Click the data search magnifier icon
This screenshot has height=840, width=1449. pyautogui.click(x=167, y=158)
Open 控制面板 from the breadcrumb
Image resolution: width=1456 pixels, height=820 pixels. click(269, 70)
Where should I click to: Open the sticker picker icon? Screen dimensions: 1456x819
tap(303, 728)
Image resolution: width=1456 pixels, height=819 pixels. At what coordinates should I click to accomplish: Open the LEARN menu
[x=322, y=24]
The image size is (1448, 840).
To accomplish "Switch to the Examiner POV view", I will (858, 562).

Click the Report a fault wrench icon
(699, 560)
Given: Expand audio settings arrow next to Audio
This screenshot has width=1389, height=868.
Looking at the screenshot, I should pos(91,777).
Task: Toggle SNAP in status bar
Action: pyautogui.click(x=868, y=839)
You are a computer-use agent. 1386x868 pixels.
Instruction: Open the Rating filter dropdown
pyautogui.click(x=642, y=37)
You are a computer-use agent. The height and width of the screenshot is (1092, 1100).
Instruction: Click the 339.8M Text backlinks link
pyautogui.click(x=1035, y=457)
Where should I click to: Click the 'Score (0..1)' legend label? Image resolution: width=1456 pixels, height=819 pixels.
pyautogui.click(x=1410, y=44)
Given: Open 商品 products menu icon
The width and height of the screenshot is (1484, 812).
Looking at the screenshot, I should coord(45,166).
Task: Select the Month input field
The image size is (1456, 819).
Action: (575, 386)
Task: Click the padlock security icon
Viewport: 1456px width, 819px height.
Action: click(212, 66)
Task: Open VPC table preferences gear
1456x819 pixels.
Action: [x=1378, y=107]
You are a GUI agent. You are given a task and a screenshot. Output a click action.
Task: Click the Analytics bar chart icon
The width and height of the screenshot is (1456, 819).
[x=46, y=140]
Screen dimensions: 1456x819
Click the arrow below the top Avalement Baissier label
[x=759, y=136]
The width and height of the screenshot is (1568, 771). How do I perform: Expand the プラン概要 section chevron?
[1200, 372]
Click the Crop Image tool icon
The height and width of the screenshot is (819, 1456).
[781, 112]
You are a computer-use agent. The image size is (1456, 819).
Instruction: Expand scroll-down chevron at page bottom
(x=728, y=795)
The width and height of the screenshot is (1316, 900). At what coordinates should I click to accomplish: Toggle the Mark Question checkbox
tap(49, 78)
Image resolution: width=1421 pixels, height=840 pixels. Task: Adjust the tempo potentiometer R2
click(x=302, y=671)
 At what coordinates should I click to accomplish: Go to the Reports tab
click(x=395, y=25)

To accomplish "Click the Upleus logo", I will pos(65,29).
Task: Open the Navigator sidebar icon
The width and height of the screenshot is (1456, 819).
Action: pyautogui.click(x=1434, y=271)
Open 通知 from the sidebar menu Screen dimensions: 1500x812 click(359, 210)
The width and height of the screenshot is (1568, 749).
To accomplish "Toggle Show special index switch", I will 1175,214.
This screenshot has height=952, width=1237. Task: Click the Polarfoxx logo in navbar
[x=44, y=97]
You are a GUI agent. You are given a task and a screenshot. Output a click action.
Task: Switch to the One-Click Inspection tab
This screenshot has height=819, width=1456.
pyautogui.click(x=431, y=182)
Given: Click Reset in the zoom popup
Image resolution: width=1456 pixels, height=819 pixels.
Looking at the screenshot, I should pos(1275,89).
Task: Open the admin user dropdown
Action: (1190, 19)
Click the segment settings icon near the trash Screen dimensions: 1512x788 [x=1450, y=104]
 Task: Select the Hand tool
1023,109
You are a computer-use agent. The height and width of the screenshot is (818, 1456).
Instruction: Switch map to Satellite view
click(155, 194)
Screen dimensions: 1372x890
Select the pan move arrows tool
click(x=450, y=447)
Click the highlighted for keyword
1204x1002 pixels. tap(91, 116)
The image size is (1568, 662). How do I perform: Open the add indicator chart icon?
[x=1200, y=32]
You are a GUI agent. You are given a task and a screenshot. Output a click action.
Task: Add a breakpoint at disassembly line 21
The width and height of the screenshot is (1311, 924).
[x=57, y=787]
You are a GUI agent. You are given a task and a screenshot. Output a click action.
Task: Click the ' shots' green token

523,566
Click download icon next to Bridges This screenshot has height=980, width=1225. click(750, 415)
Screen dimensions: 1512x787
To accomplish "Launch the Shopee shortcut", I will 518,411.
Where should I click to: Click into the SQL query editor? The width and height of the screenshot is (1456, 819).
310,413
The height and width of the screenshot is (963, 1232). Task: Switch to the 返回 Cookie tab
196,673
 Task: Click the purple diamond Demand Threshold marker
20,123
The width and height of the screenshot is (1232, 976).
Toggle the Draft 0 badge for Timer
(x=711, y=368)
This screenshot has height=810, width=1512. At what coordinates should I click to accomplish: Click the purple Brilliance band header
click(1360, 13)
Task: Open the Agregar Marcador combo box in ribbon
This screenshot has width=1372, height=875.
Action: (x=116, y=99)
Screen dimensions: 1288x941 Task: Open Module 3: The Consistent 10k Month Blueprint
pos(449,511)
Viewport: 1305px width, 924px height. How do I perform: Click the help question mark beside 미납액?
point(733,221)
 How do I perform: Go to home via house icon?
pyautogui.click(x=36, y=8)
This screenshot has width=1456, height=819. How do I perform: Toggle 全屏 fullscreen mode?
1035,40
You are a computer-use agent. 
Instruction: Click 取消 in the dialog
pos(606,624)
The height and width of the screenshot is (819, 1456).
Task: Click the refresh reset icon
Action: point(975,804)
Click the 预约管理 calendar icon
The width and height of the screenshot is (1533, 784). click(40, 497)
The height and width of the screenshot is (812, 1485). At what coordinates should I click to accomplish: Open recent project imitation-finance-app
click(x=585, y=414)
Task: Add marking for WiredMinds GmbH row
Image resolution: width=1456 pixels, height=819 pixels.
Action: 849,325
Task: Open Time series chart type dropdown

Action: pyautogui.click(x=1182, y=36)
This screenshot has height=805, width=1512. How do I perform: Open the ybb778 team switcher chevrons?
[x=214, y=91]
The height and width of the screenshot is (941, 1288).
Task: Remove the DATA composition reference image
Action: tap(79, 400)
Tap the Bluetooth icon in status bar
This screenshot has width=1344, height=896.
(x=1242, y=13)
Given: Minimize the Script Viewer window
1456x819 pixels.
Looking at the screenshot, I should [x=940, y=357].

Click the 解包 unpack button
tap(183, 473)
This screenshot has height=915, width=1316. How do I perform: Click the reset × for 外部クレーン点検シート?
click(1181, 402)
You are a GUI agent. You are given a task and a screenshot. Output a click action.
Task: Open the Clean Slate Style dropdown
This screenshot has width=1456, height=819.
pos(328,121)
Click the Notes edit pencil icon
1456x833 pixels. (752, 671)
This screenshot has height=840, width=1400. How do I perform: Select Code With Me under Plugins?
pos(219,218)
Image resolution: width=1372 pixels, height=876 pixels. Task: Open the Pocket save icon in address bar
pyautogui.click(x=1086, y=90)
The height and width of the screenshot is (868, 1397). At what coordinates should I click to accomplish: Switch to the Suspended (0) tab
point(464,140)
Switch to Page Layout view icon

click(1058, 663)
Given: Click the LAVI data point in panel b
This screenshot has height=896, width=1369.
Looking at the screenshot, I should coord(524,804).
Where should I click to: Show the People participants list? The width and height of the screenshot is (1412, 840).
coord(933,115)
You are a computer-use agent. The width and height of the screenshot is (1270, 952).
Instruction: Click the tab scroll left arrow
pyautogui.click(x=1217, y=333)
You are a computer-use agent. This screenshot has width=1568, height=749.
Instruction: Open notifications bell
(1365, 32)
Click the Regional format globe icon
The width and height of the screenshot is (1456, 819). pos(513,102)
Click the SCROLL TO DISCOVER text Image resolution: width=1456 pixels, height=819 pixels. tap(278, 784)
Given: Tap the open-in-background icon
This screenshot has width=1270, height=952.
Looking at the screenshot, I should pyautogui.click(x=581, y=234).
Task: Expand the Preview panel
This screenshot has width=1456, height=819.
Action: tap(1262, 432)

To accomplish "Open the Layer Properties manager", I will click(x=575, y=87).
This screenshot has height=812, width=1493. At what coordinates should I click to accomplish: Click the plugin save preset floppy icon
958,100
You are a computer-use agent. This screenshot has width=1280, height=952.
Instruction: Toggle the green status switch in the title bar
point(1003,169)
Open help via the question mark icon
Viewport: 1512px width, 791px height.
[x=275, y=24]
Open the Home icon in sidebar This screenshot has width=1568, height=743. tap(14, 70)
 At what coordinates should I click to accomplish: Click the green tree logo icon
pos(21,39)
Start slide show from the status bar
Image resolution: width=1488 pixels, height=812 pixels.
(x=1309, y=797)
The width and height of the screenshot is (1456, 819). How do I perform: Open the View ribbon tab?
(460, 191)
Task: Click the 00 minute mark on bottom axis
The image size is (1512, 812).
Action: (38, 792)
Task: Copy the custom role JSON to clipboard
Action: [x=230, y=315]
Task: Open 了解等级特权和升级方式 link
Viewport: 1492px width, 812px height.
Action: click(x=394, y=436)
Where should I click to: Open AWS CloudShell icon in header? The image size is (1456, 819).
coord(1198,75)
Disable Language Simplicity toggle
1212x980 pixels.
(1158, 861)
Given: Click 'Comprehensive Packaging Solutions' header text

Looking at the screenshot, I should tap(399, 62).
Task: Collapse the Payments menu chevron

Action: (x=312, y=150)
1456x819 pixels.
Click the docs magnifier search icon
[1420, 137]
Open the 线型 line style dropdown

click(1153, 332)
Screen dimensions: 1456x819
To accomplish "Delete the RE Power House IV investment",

────

— Exercise goal —
Among the lines of the entries, count those containing the string "next" and give only the number.

— Exercise output —
2